### What is expected
Pull each line containing "Identify" out of the data and copy it.

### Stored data
-=-=-

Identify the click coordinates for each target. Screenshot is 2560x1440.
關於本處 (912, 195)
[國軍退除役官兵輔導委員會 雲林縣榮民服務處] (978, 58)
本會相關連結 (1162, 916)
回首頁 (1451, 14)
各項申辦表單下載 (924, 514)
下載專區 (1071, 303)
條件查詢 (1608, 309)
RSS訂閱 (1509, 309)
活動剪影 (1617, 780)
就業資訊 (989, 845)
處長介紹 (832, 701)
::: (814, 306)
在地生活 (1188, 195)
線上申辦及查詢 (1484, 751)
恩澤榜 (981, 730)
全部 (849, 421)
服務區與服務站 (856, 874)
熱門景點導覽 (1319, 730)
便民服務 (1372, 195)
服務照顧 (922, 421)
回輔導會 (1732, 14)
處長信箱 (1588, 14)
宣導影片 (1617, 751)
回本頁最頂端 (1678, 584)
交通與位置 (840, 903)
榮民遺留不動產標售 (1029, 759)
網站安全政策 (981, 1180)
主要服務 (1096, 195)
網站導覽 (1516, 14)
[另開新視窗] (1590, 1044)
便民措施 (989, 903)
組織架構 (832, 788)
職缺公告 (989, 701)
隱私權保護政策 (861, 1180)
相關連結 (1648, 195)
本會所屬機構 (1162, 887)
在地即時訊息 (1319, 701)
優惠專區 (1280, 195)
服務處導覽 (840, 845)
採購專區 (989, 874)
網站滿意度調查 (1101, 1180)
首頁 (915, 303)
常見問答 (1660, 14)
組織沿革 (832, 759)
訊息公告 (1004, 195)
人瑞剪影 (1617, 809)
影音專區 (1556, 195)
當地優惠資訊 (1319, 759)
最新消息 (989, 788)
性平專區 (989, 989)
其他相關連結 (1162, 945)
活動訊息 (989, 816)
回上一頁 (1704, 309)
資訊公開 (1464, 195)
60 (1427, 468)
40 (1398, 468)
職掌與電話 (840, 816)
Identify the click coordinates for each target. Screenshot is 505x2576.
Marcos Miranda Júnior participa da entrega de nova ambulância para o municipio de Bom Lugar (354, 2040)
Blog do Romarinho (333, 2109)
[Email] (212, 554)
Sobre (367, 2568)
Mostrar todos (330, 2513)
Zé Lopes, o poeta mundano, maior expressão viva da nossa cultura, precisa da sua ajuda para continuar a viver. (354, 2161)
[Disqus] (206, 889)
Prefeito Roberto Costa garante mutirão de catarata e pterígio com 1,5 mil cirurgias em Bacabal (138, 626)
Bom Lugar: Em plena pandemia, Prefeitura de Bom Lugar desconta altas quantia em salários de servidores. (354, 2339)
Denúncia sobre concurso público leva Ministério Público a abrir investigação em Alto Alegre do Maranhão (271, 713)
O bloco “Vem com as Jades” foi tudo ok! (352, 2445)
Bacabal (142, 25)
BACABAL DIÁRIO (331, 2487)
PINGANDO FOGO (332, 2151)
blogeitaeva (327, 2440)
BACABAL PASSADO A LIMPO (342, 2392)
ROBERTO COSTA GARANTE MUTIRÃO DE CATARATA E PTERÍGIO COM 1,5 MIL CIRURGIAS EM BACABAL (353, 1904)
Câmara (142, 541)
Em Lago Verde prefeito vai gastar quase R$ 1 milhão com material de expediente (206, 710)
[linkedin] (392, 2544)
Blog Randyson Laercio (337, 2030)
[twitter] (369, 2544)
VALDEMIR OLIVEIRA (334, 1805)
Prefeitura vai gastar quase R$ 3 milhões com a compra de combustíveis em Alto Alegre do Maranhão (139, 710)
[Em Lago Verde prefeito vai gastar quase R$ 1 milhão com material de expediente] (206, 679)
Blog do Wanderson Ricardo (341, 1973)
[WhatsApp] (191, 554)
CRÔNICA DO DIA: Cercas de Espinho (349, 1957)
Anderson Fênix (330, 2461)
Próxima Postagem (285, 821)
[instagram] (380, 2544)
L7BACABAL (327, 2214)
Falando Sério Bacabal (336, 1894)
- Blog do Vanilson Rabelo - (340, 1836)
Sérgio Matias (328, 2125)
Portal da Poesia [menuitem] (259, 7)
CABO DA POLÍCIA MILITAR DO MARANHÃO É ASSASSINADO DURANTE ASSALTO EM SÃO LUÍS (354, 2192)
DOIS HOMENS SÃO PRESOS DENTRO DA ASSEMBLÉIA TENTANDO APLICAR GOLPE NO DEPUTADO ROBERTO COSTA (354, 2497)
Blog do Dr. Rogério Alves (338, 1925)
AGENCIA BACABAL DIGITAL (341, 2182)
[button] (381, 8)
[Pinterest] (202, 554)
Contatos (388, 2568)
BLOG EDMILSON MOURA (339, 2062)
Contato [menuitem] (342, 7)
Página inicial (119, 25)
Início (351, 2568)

-=-=-

### Response for this exercise
Identify the click coordinates for each target. Screenshot is 2560x1440.
Identify the click coordinates for each target. Screenshot is 505x2576.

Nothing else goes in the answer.